▶ _Source material_:
========================================================================

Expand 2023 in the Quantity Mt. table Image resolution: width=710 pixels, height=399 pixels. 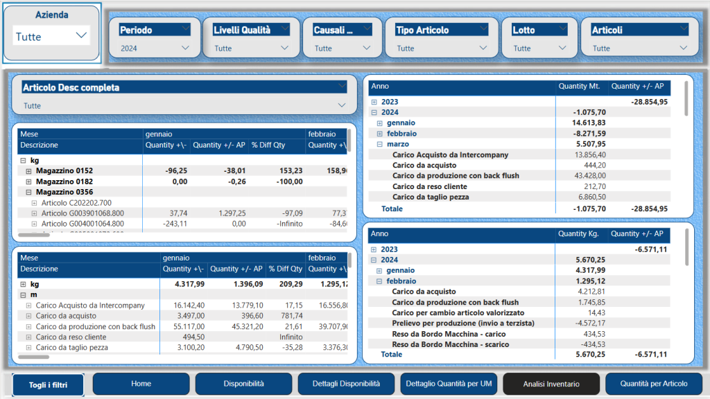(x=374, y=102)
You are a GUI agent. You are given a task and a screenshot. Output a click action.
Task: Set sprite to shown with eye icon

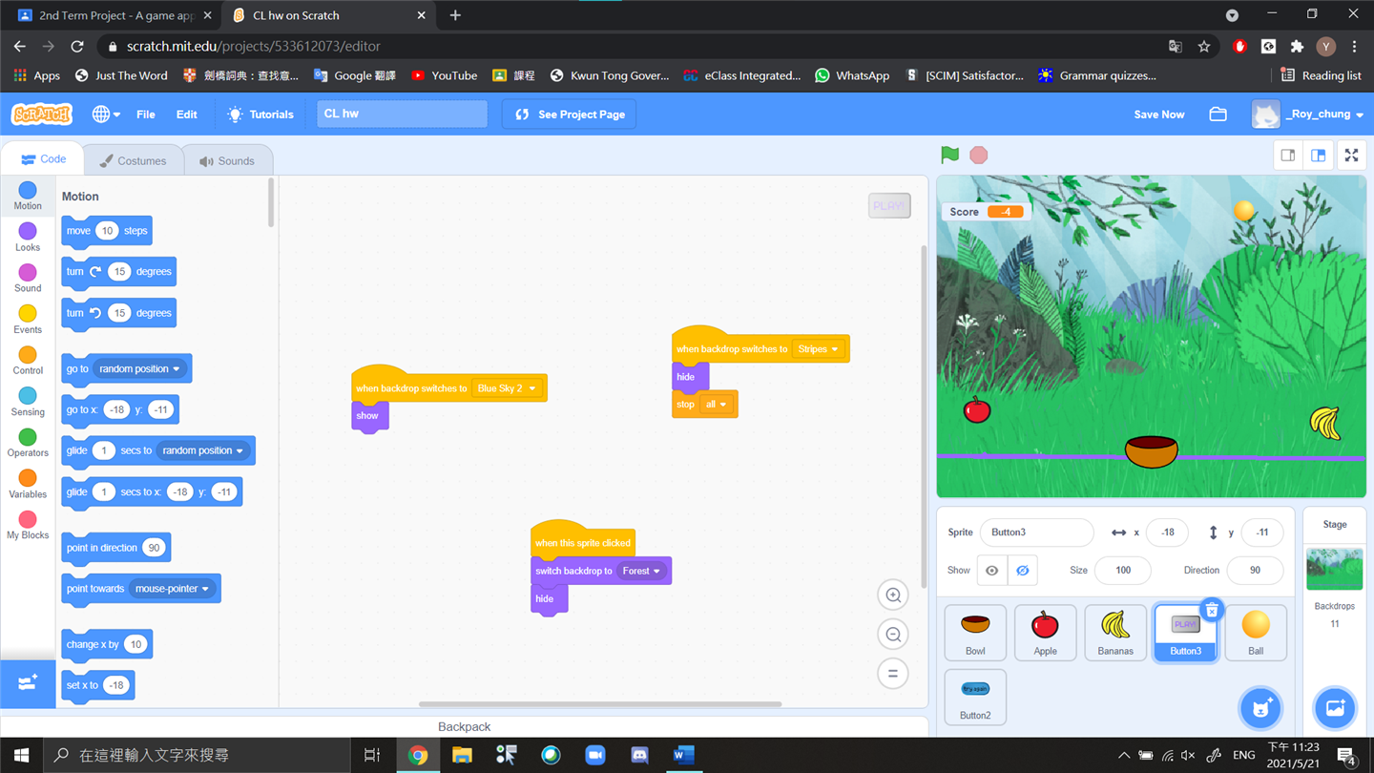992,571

========================================================================

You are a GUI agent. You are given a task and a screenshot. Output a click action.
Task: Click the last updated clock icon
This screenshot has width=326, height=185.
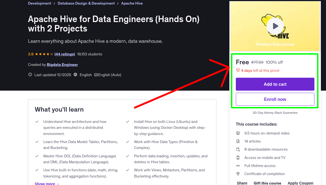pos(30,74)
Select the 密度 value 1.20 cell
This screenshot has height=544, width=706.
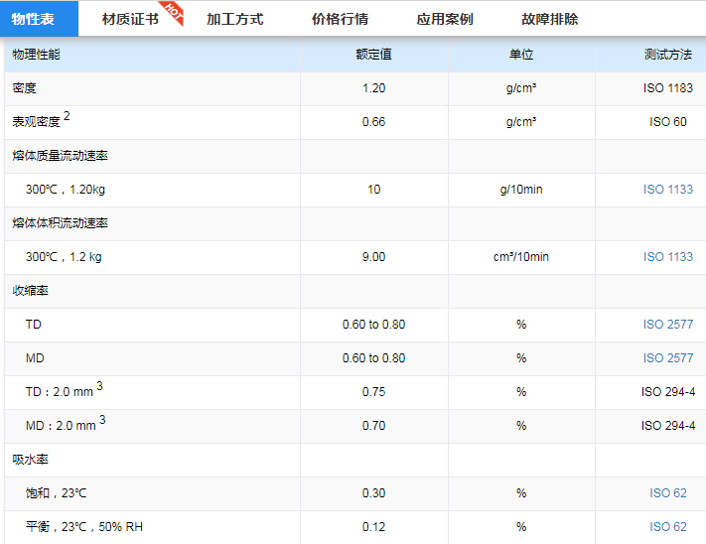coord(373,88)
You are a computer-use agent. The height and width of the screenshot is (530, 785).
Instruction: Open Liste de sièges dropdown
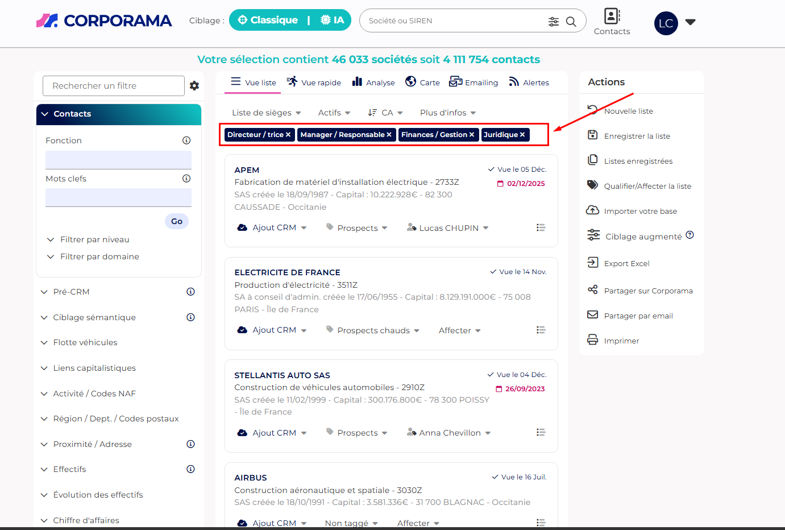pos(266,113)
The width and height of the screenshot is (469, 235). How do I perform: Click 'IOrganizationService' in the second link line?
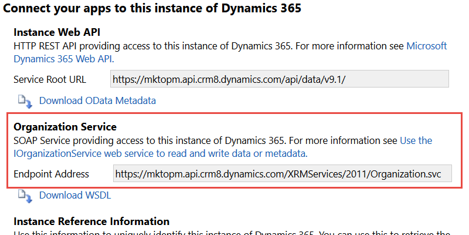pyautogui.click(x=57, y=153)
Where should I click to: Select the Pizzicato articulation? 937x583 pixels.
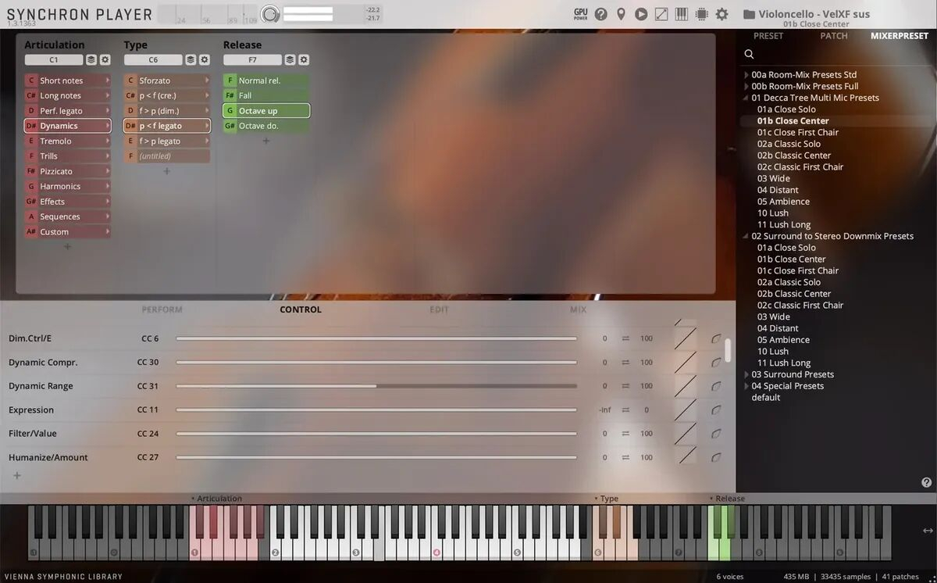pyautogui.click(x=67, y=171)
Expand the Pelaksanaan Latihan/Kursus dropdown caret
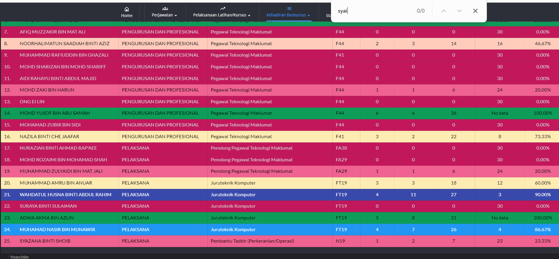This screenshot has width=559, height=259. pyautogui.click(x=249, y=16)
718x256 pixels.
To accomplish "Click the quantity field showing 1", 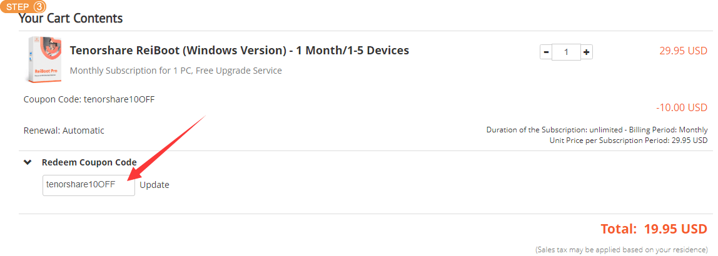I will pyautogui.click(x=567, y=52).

========================================================================

▶ _Problem to work on_:
Take the material above from the line containing "Where should I" up to and including the line containing "718x256 pixels." and retype it exactly, without any pictures.

▶ _Response to the exercise_:
Where should I click to: Select the Pizzicato articulation? 937x583 pixels.
pyautogui.click(x=67, y=171)
Expand the Pelaksanaan Latihan/Kursus dropdown caret
This screenshot has width=559, height=259. pyautogui.click(x=249, y=16)
718x256 pixels.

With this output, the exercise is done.